Intracellular Ca2+ and contractile responses to alpha 1-adrenoceptor subtype activation in rat aortic vascular smooth muscle.

To simultaneously and rapidly measure intracellular Ca2+ concentration ([Ca2+]i) and contraction in vascular smooth muscle, the Ca2+ fluorophore, fura-2/acetoxymethyl ester, was incorporated into an intact sample of rat aorta. Noradrenaline produced a biphasic [Ca2+]i response (phase-1 and phase-2) which was different to the monophasic contractile response. Phase-1 of the [Ca2+]i response was a large, fast, transient increase which usually clearly preceded contraction. Phase-2 of the [Ca2+]i response was slower, peaked between 20-40 s after addition of noradrenaline, and often subsequently declined whilst contraction continued to increase. Contraction followed phase-2 of the [Ca2+]i response to noradrenaline more closely than phase-1. WB 4101 (alpha 1A-adrenoceptor antagonist) produced a major reduction in phase-1 of the [Ca2+]i response to noradrenaline, a lesser reduction of phase-2 of the [Ca2+]i response to noradrenaline and least reduction of contraction. Chlorethylclonidine (alpha 1B-adrenoceptor antagonist) reduced phase-1 and phase-2 of the [Ca2+]i response and contraction to noradrenaline to a similar degree.
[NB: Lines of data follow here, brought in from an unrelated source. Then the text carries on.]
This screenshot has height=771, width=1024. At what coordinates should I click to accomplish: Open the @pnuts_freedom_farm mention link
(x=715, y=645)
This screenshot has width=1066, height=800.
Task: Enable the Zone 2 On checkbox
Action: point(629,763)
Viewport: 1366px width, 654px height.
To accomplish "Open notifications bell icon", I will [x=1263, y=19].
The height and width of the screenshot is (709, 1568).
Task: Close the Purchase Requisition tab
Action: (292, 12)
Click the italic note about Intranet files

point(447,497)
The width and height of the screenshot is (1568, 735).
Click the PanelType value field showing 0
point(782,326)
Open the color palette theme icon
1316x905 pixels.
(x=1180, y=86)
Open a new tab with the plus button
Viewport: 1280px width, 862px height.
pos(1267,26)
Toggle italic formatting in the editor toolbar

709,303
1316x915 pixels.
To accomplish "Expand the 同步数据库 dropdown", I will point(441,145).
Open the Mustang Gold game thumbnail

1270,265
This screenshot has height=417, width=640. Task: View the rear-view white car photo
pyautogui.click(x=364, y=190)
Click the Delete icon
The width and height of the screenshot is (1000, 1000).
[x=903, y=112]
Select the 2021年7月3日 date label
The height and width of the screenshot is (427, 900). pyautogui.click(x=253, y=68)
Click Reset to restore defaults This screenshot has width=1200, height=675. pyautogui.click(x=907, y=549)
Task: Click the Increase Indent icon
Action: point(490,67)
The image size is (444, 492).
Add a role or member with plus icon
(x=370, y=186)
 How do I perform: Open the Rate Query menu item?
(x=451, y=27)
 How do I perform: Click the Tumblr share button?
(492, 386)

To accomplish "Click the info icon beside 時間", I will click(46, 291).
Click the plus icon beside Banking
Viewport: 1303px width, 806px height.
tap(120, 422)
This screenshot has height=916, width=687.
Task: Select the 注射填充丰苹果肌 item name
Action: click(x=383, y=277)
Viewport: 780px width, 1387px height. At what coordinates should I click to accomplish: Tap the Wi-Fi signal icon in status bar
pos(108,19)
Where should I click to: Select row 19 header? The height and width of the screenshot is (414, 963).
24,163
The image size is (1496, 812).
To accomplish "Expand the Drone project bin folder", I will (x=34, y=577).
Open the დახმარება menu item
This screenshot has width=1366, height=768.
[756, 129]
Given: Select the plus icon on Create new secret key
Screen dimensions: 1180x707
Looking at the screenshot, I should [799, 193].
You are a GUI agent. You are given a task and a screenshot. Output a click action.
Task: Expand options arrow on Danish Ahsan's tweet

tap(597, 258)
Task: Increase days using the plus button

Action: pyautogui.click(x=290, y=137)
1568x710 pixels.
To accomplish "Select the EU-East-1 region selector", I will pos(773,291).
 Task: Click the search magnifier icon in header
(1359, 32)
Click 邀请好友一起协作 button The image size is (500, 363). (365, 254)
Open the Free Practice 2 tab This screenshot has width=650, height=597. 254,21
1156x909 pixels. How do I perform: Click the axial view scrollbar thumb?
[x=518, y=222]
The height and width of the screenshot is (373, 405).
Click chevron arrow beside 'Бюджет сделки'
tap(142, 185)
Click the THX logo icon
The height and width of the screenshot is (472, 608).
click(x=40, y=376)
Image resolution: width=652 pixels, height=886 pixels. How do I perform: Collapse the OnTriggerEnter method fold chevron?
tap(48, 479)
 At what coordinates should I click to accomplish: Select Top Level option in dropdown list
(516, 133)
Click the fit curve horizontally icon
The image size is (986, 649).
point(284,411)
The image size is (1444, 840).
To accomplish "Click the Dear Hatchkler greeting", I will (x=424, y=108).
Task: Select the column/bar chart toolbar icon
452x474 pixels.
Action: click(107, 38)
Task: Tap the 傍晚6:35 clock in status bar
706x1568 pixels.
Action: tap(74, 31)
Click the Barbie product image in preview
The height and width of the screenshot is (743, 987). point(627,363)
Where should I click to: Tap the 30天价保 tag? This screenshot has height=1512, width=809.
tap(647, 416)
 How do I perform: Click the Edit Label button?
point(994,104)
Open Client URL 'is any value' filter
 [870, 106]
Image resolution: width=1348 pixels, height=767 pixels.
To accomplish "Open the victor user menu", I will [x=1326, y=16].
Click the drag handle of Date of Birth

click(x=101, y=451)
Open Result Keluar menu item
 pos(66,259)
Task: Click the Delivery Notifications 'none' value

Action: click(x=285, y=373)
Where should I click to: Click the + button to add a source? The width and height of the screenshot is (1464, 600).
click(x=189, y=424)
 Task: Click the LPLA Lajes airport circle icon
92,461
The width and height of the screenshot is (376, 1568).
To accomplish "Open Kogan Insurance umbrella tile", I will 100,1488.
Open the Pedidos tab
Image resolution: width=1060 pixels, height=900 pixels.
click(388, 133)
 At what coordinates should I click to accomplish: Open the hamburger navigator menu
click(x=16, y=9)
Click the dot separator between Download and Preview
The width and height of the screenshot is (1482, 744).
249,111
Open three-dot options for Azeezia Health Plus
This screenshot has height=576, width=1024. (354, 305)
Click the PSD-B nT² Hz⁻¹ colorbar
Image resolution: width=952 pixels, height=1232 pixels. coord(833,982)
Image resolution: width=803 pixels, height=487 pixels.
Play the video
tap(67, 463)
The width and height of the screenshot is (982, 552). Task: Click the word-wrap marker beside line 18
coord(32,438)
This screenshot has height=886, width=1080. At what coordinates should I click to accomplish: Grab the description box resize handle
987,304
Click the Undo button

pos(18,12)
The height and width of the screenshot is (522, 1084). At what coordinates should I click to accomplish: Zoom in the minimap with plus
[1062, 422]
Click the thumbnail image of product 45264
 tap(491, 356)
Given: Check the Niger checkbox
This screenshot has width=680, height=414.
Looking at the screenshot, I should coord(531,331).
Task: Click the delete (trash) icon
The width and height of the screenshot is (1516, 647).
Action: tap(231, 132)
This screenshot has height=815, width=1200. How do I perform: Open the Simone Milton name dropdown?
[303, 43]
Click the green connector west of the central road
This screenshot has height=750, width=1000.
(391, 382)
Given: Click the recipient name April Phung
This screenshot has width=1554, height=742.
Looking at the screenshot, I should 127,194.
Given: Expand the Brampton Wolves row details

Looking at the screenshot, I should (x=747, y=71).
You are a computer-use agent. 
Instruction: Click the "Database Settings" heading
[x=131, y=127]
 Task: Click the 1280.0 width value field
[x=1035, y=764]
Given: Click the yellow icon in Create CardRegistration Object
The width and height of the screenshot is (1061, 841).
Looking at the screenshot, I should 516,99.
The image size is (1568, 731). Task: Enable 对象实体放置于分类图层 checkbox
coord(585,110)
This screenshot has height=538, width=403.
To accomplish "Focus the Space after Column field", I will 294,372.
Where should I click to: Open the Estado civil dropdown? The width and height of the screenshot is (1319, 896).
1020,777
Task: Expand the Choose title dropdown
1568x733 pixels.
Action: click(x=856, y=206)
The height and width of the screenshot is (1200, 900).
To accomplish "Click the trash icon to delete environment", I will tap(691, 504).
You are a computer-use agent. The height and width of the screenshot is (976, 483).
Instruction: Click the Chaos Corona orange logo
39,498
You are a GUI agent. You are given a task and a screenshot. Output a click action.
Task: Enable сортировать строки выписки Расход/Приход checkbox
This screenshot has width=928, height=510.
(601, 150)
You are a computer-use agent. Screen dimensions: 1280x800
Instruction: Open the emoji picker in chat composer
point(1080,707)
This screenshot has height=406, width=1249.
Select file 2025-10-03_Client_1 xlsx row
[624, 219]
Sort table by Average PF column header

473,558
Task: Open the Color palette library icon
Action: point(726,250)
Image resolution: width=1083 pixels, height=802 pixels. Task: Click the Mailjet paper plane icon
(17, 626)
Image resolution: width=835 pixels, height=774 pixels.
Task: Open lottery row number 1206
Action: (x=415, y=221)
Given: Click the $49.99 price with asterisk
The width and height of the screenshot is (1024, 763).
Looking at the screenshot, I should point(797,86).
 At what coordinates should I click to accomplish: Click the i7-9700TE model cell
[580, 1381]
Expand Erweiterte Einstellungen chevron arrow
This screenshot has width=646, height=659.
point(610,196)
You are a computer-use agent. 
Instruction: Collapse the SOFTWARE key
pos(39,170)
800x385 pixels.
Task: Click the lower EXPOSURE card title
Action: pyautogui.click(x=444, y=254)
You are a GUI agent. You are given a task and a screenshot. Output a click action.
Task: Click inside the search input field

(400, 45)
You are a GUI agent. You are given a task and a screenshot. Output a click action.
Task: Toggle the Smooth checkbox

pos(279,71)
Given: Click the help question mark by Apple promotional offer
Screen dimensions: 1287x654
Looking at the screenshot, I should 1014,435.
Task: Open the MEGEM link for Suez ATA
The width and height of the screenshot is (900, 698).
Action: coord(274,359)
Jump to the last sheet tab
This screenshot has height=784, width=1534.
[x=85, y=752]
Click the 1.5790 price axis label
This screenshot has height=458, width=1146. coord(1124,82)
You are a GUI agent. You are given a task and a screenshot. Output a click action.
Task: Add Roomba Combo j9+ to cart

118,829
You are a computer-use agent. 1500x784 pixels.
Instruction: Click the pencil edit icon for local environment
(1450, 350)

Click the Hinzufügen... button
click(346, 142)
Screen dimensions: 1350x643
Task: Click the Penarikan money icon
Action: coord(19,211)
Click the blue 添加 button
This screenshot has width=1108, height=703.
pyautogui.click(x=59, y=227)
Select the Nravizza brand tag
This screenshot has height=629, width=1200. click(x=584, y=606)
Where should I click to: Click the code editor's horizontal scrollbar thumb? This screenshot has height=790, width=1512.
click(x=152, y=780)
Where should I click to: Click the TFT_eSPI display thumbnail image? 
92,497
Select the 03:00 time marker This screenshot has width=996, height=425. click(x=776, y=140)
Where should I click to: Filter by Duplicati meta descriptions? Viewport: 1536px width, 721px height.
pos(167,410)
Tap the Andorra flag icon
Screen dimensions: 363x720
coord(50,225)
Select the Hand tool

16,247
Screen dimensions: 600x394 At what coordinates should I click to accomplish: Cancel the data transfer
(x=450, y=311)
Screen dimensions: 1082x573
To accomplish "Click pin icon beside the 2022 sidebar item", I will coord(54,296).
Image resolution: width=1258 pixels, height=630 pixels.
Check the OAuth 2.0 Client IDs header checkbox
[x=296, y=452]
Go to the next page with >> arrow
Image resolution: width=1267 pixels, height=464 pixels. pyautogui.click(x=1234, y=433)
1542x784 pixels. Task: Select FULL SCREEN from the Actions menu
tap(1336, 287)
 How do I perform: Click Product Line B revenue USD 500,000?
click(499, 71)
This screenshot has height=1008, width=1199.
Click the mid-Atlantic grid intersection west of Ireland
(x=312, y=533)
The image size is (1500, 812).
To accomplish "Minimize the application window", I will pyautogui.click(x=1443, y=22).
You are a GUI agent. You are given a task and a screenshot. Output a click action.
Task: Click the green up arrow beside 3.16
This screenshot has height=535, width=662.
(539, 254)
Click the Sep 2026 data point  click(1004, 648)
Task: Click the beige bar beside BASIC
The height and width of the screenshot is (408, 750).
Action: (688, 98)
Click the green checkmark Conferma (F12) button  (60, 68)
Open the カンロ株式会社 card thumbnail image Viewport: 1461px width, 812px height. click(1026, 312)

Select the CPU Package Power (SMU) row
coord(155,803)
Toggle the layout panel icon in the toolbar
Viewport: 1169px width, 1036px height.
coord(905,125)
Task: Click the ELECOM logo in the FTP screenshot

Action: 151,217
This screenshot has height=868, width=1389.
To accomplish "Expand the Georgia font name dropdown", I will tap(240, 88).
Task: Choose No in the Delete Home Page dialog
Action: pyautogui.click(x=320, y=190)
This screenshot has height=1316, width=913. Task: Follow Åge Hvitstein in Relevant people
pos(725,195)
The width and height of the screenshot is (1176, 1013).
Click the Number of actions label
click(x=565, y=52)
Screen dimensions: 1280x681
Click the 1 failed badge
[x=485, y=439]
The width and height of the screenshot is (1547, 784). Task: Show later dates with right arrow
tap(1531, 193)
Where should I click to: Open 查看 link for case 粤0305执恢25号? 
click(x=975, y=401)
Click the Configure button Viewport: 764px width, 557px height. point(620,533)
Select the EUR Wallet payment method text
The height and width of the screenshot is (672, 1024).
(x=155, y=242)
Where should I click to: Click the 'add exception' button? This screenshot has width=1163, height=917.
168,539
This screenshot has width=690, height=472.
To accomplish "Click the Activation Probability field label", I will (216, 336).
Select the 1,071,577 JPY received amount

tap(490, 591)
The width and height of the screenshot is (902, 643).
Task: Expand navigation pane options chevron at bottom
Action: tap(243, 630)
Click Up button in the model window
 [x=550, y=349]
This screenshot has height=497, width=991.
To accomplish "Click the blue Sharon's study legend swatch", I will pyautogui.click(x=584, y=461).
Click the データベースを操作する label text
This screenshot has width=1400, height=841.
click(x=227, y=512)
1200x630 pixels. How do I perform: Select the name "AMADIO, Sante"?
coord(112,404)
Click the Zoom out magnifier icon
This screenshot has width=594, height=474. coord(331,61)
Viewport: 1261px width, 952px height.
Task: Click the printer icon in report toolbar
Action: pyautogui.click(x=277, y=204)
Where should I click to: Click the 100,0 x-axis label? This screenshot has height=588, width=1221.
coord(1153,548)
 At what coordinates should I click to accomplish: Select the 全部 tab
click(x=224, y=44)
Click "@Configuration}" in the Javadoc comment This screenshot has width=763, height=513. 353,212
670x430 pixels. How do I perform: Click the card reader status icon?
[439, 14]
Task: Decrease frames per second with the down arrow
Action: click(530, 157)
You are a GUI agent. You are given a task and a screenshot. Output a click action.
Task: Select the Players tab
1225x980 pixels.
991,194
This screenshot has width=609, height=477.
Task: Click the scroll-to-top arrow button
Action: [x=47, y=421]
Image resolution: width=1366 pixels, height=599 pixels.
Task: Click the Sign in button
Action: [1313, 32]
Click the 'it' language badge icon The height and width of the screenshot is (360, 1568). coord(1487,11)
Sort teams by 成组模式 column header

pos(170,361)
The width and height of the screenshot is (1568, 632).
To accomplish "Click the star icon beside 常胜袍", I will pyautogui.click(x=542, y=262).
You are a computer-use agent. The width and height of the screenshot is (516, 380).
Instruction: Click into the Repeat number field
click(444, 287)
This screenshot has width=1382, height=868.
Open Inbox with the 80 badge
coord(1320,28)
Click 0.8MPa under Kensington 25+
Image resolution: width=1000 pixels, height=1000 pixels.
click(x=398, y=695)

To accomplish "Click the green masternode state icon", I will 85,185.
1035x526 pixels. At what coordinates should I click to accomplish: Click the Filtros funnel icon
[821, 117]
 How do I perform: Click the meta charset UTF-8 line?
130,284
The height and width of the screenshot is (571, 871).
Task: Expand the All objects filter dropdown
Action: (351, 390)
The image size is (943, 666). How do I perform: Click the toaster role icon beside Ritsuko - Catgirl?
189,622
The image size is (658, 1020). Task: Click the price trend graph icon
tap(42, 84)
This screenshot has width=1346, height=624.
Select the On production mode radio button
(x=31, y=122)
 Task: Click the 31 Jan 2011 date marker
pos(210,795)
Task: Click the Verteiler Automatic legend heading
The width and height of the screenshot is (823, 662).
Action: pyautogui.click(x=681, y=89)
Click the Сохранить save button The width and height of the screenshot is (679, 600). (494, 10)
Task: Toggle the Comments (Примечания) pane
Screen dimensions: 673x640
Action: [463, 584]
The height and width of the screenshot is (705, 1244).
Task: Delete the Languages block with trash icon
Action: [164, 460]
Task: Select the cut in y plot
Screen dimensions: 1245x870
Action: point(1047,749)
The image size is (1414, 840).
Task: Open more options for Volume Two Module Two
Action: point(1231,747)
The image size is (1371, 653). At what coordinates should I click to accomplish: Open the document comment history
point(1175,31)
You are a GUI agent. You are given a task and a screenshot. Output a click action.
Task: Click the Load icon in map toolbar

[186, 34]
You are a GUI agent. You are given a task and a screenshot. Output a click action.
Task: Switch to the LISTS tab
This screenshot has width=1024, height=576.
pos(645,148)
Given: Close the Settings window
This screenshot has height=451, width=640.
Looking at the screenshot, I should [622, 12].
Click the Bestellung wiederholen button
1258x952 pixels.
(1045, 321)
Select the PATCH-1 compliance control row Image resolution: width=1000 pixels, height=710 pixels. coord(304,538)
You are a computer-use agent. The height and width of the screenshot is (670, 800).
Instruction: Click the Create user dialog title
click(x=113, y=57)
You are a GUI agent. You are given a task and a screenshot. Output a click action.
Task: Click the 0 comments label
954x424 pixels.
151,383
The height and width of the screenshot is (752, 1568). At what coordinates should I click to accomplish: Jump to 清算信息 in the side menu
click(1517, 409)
We conclude that noradrenaline produces a biphasic [Ca2+]i increase and that neither alpha 1-adrenoceptor subtype is specifically linked to phase-1 or phase-2 of the [Ca2+]i response to noradrenaline in the rat aorta. However, selective alpha 1B-adrenoceptor activation shows a higher force/[Ca2+]i relationship in comparison to alpha 1A-adrenoceptor activation.